While it may come as a surprise to many people, sports celebrities really do have relevant, real things to say that don’t revolve entirely around sports metaphors. Some of the more surprising entries on this list are a young football star who also authors children’s books, a motivational book by a disgraced world champion cyclist, and a sports memoir by one of the most celebrated novelists in America. All of these books are penned by people who are or were athletes. Some are funny, some painful, and some just outright strange. Here are the top seven books written by athletes!
1) Paper Lion
by George Plimpton
This riotous memoir of a literary type trying to make the third string for the Detroit Lions football team (I’m not even going to get into all the problems with that idea) is not a boy makes good story by any stretch of the imagination. What makes this book great is Plimpton’s candid and vivid description of life in the locker room, a place most fans will never get to see outside of television.
2) The TJ Series
By Theo Walcott
Theo Walcott has made a big name for himself in UK football as the youngest player ever to be signed to the notorious Arsenal team from the Saints. He quickly added being the youngest player, at only a couple of months after his seventeenth birthday, to be invited to the England national football team. Bringing his experience as a striker to a quartet of children’s books with lessons such as perseverance, physical fitness, and the power of friendship and teamwork, Walcott proves that athletic doesn’t mean unable to communicate.

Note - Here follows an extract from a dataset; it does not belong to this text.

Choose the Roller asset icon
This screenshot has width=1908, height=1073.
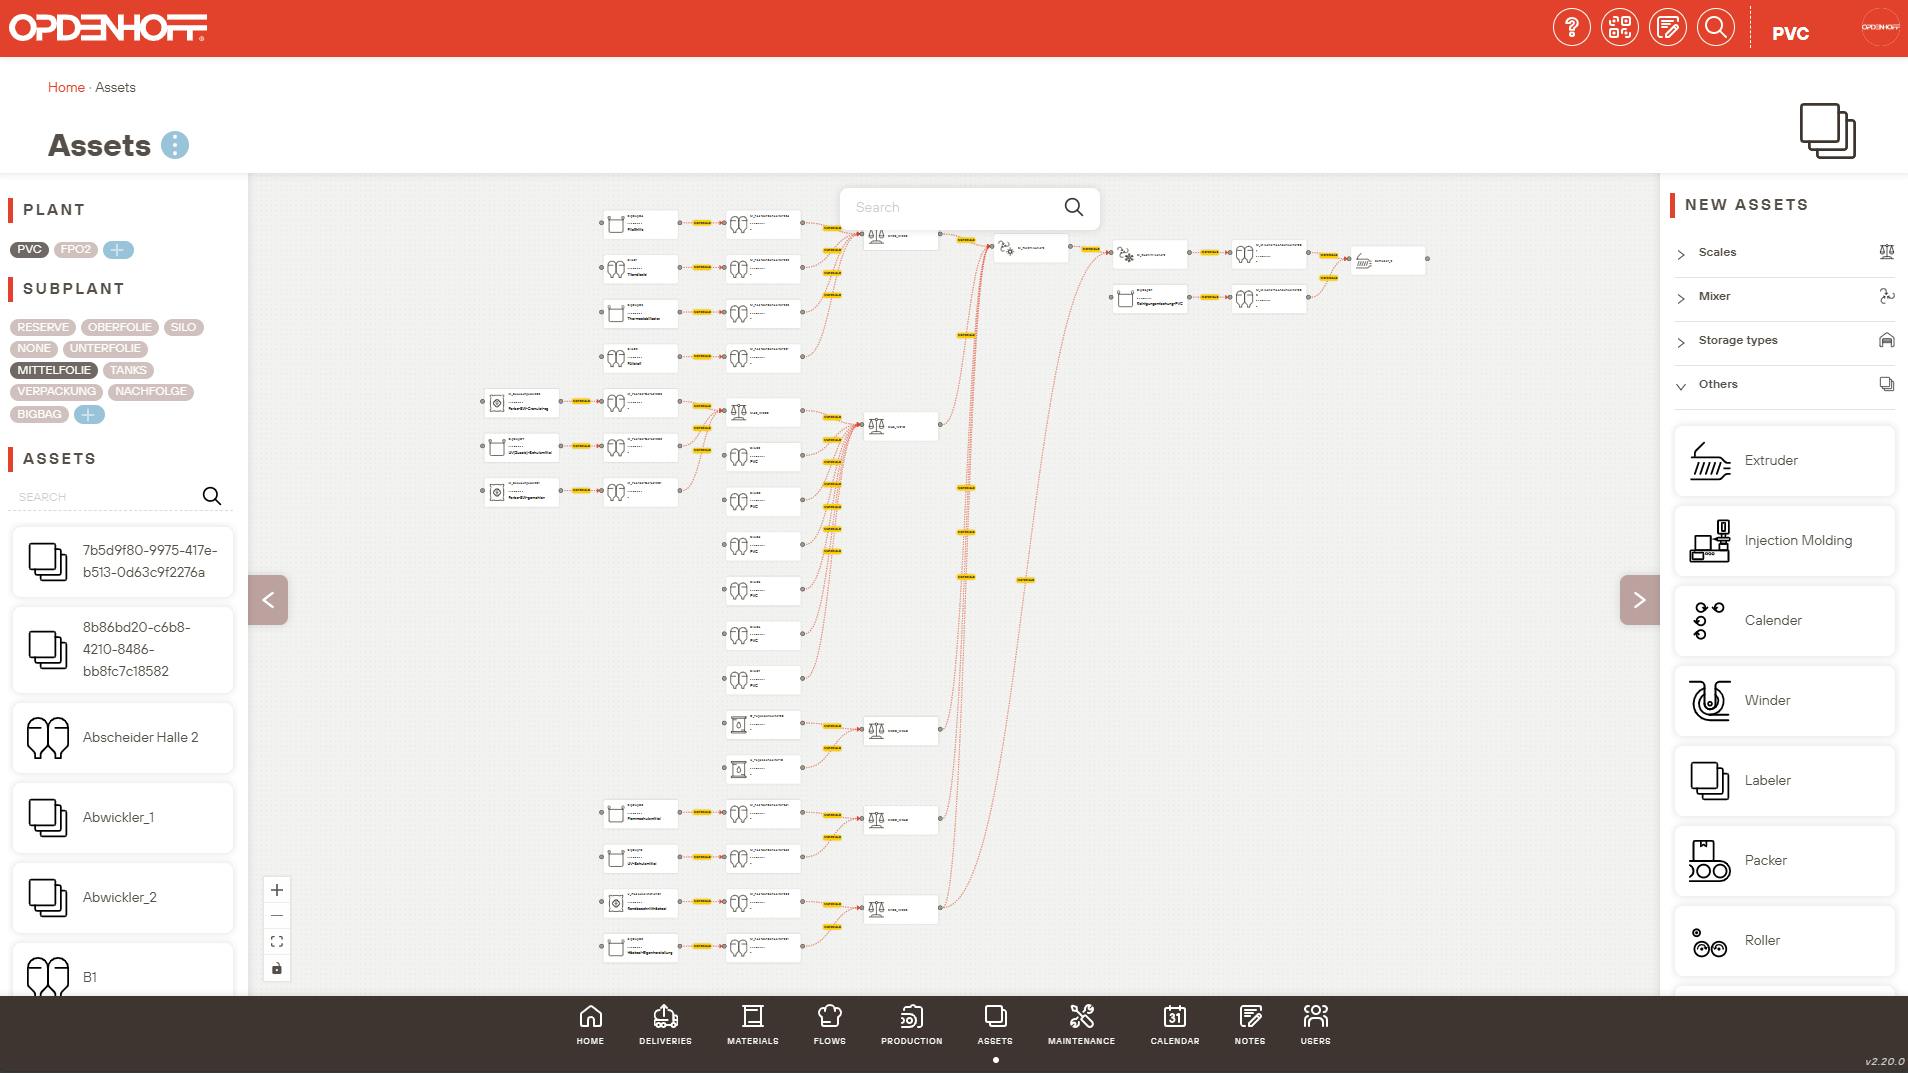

3) It’s Not About The Bike: My Journey Back To Life
By Lance Armstrong
When this book came out, readers and reviewers alike raved about the inspiring story of Armstrong’s fight against testicular cancer and his determination to win. However, the allegations of doping that have dogged Armstrong for a decade and a half finally exploded earlier this year, transforming an inspiring story into a punch line worthy of comedian Robin William’s sketch in “Live at the Met” supporting Armstrong and resulting in the stripping of numerous awards and accolades Armstrong had “earned.” It’s not about the bike, Lance? Truer words may never have been written.
4) Mary Lou Retton’s Gateways To Happiness
By Mary Lou Retton
In terms of sheer likability, impeccable personal conduct, and recognizability, Mary Lou Retton may well be the most popular female athlete ever to grace the planet, never mind the gym mat. Her transition from star athlete to wife, mother, and motivational speaker was capped off by gaining her author credentials. In Gateways To Happiness, Retton relies heavily but not entirely on athletic metaphors to discuss topics such as time management, adhering to a plan, and never giving up. This highly rated book is a must have not just for the content, but for the charmingly accessible way it’s written.
5) My Losing Season
By Pat Conroy
While the name may not mean much to you, odds are you and/or your wife have seen The Prince Of Tides, starring Barbara Streisand and Nick Nolte and based on Pat Conroy’s book of the same name. Conroy takes a trip back in time to The Citadel, one of the most respected military academies in America, for an inside look at cadet life both on and off the court. Featuring a clueless coach and the stiff upper lipped command staff and cadets themselves, this book is an unflinchingly honest look at a place most writers consider taboo to write about.
6) I Can’t Accept Not Trying: Michael Jordan On The Pursuit of Excellence
By Micheal Jordan
Having a list like this and not giving a nod to the Duke of Dunk would be like talking about chefs and omitting Wolfgang Puck or Gordon Ramsay. In this short but memorable book, Jordan dissects the rules he lives (and plays) by, including tips on how to beat self-doubt and conquer fear, the importance of focus, and how to both lead and follow. This book is a must-have for anyone who’d like to get their team motivated by a man who has built an empire on doing exactly that.
7) You Cannot Be Serious
By John McEnroe
To round out the list comes this offering from the undisputed Bad Boy of Tennis. (Pre-McEnroe, the world thought there was no such thing!) This brutal, candid, funny, and honest dissection of his racquet-hurling antics on the court and his erratic behavior in his personal life is by turns savage and charming, just like “Johnny Mac” himself. While it’s not exactly motivational reading, this book is still worth giving an afternoon or two, especially on a day when you just “pulled a McEnroe.”